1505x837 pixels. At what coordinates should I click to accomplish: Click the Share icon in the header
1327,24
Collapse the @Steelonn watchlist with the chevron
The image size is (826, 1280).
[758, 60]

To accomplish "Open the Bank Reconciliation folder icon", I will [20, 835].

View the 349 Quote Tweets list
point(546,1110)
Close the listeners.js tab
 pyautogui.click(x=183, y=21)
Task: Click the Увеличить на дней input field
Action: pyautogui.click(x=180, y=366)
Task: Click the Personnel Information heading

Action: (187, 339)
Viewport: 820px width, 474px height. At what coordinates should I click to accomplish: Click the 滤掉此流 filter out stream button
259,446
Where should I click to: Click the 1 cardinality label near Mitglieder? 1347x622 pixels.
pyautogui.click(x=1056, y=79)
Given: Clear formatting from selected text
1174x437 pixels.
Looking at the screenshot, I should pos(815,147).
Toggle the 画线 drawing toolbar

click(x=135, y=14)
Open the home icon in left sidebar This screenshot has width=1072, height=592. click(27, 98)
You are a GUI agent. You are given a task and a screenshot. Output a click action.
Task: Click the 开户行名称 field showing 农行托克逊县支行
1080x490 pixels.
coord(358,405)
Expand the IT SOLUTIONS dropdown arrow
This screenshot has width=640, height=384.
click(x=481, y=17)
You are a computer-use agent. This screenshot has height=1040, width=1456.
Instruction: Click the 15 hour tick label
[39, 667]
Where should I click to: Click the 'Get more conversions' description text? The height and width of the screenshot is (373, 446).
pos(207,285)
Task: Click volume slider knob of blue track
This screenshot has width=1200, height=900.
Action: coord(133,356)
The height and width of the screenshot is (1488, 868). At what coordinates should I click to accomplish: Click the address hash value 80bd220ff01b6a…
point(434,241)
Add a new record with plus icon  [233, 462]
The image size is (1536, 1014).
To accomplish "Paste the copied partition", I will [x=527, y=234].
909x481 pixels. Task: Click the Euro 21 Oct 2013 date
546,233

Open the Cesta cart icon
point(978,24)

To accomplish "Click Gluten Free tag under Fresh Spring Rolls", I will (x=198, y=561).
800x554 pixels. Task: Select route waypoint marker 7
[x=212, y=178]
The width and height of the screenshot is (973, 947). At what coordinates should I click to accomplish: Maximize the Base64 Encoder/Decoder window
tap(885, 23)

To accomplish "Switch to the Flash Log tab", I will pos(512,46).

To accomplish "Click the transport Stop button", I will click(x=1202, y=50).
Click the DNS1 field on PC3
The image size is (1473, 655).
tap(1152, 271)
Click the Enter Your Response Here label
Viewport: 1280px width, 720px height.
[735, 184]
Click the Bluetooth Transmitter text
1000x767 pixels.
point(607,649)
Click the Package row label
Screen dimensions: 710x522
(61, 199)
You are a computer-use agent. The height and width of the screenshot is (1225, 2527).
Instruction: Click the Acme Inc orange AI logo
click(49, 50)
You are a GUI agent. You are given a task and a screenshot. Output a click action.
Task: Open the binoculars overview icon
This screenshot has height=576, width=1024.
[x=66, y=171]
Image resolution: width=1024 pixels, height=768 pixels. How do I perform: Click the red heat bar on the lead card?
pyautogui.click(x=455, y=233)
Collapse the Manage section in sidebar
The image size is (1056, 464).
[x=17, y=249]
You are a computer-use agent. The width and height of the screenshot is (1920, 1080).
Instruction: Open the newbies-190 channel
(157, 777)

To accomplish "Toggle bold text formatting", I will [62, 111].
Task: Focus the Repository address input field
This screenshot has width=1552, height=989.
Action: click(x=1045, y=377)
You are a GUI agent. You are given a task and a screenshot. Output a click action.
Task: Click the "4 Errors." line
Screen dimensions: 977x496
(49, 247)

Exercise directions — Return all of the data above exactly, leaving out no line.

Solution to the exercise —
1505x837 pixels. At what coordinates should I click to accomplish: Click the Share icon in the header
1327,24
Collapse the @Steelonn watchlist with the chevron
The image size is (826, 1280).
[758, 60]

To accomplish "Open the Bank Reconciliation folder icon", I will [20, 835].

View the 349 Quote Tweets list
point(546,1110)
Close the listeners.js tab
 pyautogui.click(x=183, y=21)
Task: Click the Увеличить на дней input field
Action: pyautogui.click(x=180, y=366)
Task: Click the Personnel Information heading

Action: (187, 339)
Viewport: 820px width, 474px height. At what coordinates should I click to accomplish: Click the 滤掉此流 filter out stream button
259,446
Where should I click to: Click the 1 cardinality label near Mitglieder? 1347x622 pixels.
pyautogui.click(x=1056, y=79)
Given: Clear formatting from selected text
1174x437 pixels.
Looking at the screenshot, I should pos(815,147).
Toggle the 画线 drawing toolbar

click(x=135, y=14)
Open the home icon in left sidebar This screenshot has width=1072, height=592. click(27, 98)
You are a GUI agent. You are given a task and a screenshot. Output a click action.
Task: Click the 开户行名称 field showing 农行托克逊县支行
1080x490 pixels.
coord(358,405)
Expand the IT SOLUTIONS dropdown arrow
This screenshot has width=640, height=384.
click(x=481, y=17)
You are a computer-use agent. This screenshot has height=1040, width=1456.
Instruction: Click the 15 hour tick label
[39, 667]
Where should I click to: Click the 'Get more conversions' description text? The height and width of the screenshot is (373, 446).
pos(207,285)
Task: Click volume slider knob of blue track
This screenshot has width=1200, height=900.
Action: coord(133,356)
The height and width of the screenshot is (1488, 868). At what coordinates should I click to accomplish: Click the address hash value 80bd220ff01b6a…
point(434,241)
Add a new record with plus icon  [233, 462]
The image size is (1536, 1014).
To accomplish "Paste the copied partition", I will [x=527, y=234].
909x481 pixels. Task: Click the Euro 21 Oct 2013 date
546,233

Open the Cesta cart icon
point(978,24)

To accomplish "Click Gluten Free tag under Fresh Spring Rolls", I will (x=198, y=561).
800x554 pixels. Task: Select route waypoint marker 7
[x=212, y=178]
The width and height of the screenshot is (973, 947). At what coordinates should I click to accomplish: Maximize the Base64 Encoder/Decoder window
tap(885, 23)

To accomplish "Switch to the Flash Log tab", I will pos(512,46).

To accomplish "Click the transport Stop button", I will click(x=1202, y=50).
Click the DNS1 field on PC3
The image size is (1473, 655).
tap(1152, 271)
Click the Enter Your Response Here label
Viewport: 1280px width, 720px height.
[735, 184]
Click the Bluetooth Transmitter text
1000x767 pixels.
point(607,649)
Click the Package row label
Screen dimensions: 710x522
(61, 199)
You are a computer-use agent. The height and width of the screenshot is (1225, 2527).
Instruction: Click the Acme Inc orange AI logo
click(49, 50)
You are a GUI agent. You are given a task and a screenshot. Output a click action.
Task: Open the binoculars overview icon
This screenshot has height=576, width=1024.
[x=66, y=171]
Image resolution: width=1024 pixels, height=768 pixels. How do I perform: Click the red heat bar on the lead card?
pyautogui.click(x=455, y=233)
Collapse the Manage section in sidebar
The image size is (1056, 464).
[x=17, y=249]
You are a computer-use agent. The width and height of the screenshot is (1920, 1080).
Instruction: Open the newbies-190 channel
(157, 777)

To accomplish "Toggle bold text formatting", I will [62, 111].
Task: Focus the Repository address input field
This screenshot has width=1552, height=989.
Action: click(x=1045, y=377)
You are a GUI agent. You are given a task and a screenshot. Output a click action.
Task: Click the "4 Errors." line
Screen dimensions: 977x496
(49, 247)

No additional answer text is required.